▶ [INSTRUCTIONS FOR THE TASK] The answer must be an exact copy of every entry.

○ ○ ○

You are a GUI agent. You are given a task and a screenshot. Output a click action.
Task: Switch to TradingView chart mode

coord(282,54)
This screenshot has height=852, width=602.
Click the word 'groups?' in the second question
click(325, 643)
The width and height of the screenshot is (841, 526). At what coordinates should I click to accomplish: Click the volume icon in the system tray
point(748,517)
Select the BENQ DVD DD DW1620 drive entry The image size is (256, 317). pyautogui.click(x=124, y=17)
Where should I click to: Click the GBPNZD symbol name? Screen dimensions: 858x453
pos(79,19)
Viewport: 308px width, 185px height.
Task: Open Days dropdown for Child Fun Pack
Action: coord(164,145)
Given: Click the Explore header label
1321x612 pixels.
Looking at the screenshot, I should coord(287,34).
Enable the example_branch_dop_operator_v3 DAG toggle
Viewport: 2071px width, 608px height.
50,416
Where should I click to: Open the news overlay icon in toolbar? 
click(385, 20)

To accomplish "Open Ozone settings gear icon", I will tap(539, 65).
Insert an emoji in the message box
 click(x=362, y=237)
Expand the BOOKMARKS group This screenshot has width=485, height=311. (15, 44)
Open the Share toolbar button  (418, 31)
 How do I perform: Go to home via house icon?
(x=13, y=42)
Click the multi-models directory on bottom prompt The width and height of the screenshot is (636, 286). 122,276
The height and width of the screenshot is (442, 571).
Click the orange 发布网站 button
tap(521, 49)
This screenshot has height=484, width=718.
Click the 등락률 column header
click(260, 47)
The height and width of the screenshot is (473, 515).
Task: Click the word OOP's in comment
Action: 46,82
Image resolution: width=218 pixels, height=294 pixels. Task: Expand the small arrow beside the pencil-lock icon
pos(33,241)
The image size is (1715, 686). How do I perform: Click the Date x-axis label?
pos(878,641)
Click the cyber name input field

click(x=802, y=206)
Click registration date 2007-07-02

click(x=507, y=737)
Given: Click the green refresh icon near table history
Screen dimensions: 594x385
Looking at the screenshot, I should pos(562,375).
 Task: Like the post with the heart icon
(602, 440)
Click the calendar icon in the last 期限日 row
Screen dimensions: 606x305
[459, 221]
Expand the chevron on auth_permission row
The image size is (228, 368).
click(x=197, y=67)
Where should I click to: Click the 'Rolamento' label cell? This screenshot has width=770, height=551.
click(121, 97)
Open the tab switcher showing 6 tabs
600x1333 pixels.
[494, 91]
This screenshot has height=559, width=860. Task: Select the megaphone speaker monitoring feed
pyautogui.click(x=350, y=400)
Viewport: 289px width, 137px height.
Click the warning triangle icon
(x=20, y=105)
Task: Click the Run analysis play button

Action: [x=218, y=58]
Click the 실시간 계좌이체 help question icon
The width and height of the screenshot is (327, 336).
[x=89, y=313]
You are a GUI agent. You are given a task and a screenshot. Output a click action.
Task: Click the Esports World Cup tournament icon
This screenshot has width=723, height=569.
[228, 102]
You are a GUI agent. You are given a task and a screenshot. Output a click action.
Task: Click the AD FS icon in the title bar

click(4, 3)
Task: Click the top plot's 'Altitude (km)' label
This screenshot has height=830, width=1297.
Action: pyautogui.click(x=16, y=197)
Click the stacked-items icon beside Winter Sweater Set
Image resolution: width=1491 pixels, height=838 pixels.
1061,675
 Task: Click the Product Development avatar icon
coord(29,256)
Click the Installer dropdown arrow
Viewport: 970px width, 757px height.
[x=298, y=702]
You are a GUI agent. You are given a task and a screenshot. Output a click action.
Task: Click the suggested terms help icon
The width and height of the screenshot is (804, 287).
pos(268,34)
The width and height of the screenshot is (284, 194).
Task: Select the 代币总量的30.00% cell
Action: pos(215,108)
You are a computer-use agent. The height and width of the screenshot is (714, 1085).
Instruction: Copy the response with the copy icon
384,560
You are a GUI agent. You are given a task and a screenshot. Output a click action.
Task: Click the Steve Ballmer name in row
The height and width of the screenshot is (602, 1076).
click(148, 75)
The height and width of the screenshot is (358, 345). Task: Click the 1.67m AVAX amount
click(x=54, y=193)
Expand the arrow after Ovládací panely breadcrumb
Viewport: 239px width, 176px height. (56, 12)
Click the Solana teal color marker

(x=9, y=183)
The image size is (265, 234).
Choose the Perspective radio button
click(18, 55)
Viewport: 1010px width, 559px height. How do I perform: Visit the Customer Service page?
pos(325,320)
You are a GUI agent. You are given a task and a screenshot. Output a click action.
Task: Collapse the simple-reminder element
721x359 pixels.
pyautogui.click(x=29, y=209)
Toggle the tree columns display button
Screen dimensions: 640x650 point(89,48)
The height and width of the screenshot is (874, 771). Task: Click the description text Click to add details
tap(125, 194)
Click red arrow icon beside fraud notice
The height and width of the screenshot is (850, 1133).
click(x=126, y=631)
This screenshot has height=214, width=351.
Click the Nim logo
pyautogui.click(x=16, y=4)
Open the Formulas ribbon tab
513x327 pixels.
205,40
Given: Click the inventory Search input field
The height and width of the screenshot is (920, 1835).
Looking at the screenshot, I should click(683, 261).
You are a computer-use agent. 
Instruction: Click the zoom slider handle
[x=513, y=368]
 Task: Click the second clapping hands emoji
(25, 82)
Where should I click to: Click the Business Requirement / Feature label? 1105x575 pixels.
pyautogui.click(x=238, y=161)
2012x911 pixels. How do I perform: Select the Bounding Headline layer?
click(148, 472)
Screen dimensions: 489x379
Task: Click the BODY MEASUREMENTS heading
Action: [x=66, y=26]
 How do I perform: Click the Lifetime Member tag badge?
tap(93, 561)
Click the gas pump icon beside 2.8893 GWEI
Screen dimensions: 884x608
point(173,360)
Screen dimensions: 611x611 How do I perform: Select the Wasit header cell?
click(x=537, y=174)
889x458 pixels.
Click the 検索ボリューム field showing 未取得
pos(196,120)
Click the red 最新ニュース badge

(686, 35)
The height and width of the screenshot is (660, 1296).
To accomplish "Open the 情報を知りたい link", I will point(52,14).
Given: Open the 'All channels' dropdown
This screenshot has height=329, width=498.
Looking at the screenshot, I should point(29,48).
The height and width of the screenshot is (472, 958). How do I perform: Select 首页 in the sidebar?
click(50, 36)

○ ○ ○

▶ [ANSWER BOX]
You are a GUI agent. You are given a task and a screenshot. Output a click action.
Task: Switch to TradingView chart mode

coord(282,54)
This screenshot has height=852, width=602.
Click the word 'groups?' in the second question
click(325, 643)
The width and height of the screenshot is (841, 526). At what coordinates should I click to accomplish: Click the volume icon in the system tray
point(748,517)
Select the BENQ DVD DD DW1620 drive entry The image size is (256, 317). pyautogui.click(x=124, y=17)
Where should I click to: Click the GBPNZD symbol name? Screen dimensions: 858x453
pos(79,19)
Viewport: 308px width, 185px height.
Task: Open Days dropdown for Child Fun Pack
Action: coord(164,145)
Given: Click the Explore header label
1321x612 pixels.
Looking at the screenshot, I should coord(287,34).
Enable the example_branch_dop_operator_v3 DAG toggle
Viewport: 2071px width, 608px height.
50,416
Where should I click to: Open the news overlay icon in toolbar? 
click(385, 20)

To accomplish "Open Ozone settings gear icon", I will tap(539, 65).
Insert an emoji in the message box
 click(x=362, y=237)
Expand the BOOKMARKS group This screenshot has width=485, height=311. (15, 44)
Open the Share toolbar button  (418, 31)
 How do I perform: Go to home via house icon?
(x=13, y=42)
Click the multi-models directory on bottom prompt The width and height of the screenshot is (636, 286). 122,276
The height and width of the screenshot is (442, 571).
Click the orange 发布网站 button
tap(521, 49)
This screenshot has height=484, width=718.
Click the 등락률 column header
click(260, 47)
The height and width of the screenshot is (473, 515).
Task: Click the word OOP's in comment
Action: 46,82
Image resolution: width=218 pixels, height=294 pixels. Task: Expand the small arrow beside the pencil-lock icon
pos(33,241)
The image size is (1715, 686). How do I perform: Click the Date x-axis label?
pos(878,641)
Click the cyber name input field

click(x=802, y=206)
Click registration date 2007-07-02

click(x=507, y=737)
Given: Click the green refresh icon near table history
Screen dimensions: 594x385
Looking at the screenshot, I should pos(562,375).
 Task: Like the post with the heart icon
(602, 440)
Click the calendar icon in the last 期限日 row
Screen dimensions: 606x305
[459, 221]
Expand the chevron on auth_permission row
The image size is (228, 368).
click(x=197, y=67)
Where should I click to: Click the 'Rolamento' label cell? This screenshot has width=770, height=551.
click(121, 97)
Open the tab switcher showing 6 tabs
600x1333 pixels.
[494, 91]
This screenshot has height=559, width=860. Task: Select the megaphone speaker monitoring feed
pyautogui.click(x=350, y=400)
Viewport: 289px width, 137px height.
Click the warning triangle icon
(x=20, y=105)
Task: Click the Run analysis play button

Action: [x=218, y=58]
Click the 실시간 계좌이체 help question icon
The width and height of the screenshot is (327, 336).
[x=89, y=313]
You are a GUI agent. You are given a task and a screenshot. Output a click action.
Task: Click the Esports World Cup tournament icon
This screenshot has width=723, height=569.
[228, 102]
You are a GUI agent. You are given a task and a screenshot. Output a click action.
Task: Click the AD FS icon in the title bar

click(4, 3)
Task: Click the top plot's 'Altitude (km)' label
This screenshot has height=830, width=1297.
Action: pyautogui.click(x=16, y=197)
Click the stacked-items icon beside Winter Sweater Set
Image resolution: width=1491 pixels, height=838 pixels.
1061,675
 Task: Click the Product Development avatar icon
coord(29,256)
Click the Installer dropdown arrow
Viewport: 970px width, 757px height.
[x=298, y=702]
You are a GUI agent. You are given a task and a screenshot. Output a click action.
Task: Click the suggested terms help icon
The width and height of the screenshot is (804, 287).
pos(268,34)
The width and height of the screenshot is (284, 194).
Task: Select the 代币总量的30.00% cell
Action: pos(215,108)
You are a computer-use agent. The height and width of the screenshot is (714, 1085).
Instruction: Copy the response with the copy icon
384,560
You are a GUI agent. You are given a task and a screenshot. Output a click action.
Task: Click the Steve Ballmer name in row
The height and width of the screenshot is (602, 1076).
click(148, 75)
The height and width of the screenshot is (358, 345). Task: Click the 1.67m AVAX amount
click(x=54, y=193)
Expand the arrow after Ovládací panely breadcrumb
Viewport: 239px width, 176px height. (56, 12)
Click the Solana teal color marker

(x=9, y=183)
The image size is (265, 234).
Choose the Perspective radio button
click(18, 55)
Viewport: 1010px width, 559px height. How do I perform: Visit the Customer Service page?
pos(325,320)
You are a GUI agent. You are given a task and a screenshot. Output a click action.
Task: Collapse the simple-reminder element
721x359 pixels.
pyautogui.click(x=29, y=209)
Toggle the tree columns display button
Screen dimensions: 640x650 point(89,48)
The height and width of the screenshot is (874, 771). Task: Click the description text Click to add details
tap(125, 194)
Click red arrow icon beside fraud notice
The height and width of the screenshot is (850, 1133).
click(x=126, y=631)
This screenshot has height=214, width=351.
Click the Nim logo
pyautogui.click(x=16, y=4)
Open the Formulas ribbon tab
513x327 pixels.
205,40
Given: Click the inventory Search input field
The height and width of the screenshot is (920, 1835).
Looking at the screenshot, I should click(683, 261).
You are a computer-use agent. 
Instruction: Click the zoom slider handle
[x=513, y=368]
 Task: Click the second clapping hands emoji
(25, 82)
Where should I click to: Click the Business Requirement / Feature label? 1105x575 pixels.
pyautogui.click(x=238, y=161)
2012x911 pixels. How do I perform: Select the Bounding Headline layer?
click(148, 472)
Screen dimensions: 489x379
Task: Click the BODY MEASUREMENTS heading
Action: [x=66, y=26]
 How do I perform: Click the Lifetime Member tag badge?
tap(93, 561)
Click the gas pump icon beside 2.8893 GWEI
Screen dimensions: 884x608
point(173,360)
Screen dimensions: 611x611 How do I perform: Select the Wasit header cell?
click(x=537, y=174)
889x458 pixels.
Click the 検索ボリューム field showing 未取得
pos(196,120)
Click the red 最新ニュース badge

(686, 35)
The height and width of the screenshot is (660, 1296).
To accomplish "Open the 情報を知りたい link", I will point(52,14).
Given: Open the 'All channels' dropdown
This screenshot has height=329, width=498.
Looking at the screenshot, I should point(29,48).
The height and width of the screenshot is (472, 958). How do I perform: Select 首页 in the sidebar?
click(50, 36)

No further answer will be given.